Analyse rapide du SNEP-FSU

Déclaration du SNUEP-FSU

Lien vers l’article du café pédagogique

Le ministre a présenté, le 28 mai, sa réforme de la voie professionnelle. Plus que largement inspiré par le rapport Calvez-Marcon, ce rapport s’appuie sur un détricotage de l’enseignement professionnel public au profit de l’apprentissage et des CFA et sur une diminution des horaires d’enseignements (y compris professionnels !) ce qui amènerait, selon l’estimation du SNUEP, à la suppression d’au moins 6 000 postes…

La mise en place de secondes « multi métiers » est actée (alors que l’expérience menée sur les GA s’avère être très négative). On passerait ainsi de 80 « spécialités » à 5 à 15 familles de métiers !
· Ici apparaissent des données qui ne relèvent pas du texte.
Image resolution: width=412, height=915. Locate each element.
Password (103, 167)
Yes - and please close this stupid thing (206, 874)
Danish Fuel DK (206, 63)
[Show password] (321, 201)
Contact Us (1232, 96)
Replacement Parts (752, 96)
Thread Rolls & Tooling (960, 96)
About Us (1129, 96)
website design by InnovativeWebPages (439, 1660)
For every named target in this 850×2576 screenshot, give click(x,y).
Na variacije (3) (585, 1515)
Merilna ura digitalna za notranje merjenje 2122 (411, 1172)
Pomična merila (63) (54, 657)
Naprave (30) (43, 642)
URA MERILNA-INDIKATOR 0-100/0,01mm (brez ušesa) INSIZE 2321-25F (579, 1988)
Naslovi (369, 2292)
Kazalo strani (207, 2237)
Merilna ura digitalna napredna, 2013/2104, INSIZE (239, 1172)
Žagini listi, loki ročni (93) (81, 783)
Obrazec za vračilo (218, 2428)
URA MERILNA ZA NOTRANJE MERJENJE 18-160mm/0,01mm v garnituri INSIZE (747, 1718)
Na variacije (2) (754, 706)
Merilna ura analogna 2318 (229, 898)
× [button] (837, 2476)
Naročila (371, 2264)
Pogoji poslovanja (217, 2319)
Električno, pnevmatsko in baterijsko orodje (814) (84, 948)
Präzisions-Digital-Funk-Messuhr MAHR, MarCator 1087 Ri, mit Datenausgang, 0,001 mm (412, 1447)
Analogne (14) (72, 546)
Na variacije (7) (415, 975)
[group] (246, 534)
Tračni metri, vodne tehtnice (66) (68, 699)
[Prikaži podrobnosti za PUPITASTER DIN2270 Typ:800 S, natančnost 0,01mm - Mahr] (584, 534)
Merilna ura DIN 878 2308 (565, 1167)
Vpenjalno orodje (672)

Le choix de la spécialité professionnelle ne se ferait plus qu’en première, entraînant de fait une perte professionnelle pour les élèves, et renforcerait celle de la réforme de 2009 (passage de 2+2 ans à Bac Prof. en 3 ans). Quant au contenu de cette année de 2nde elle reste à définir mais ressemblera sans aucun doute à une forme de « zapping » professionnel » (si toutefois les établissements sont en capacité à réellement le mettre en place).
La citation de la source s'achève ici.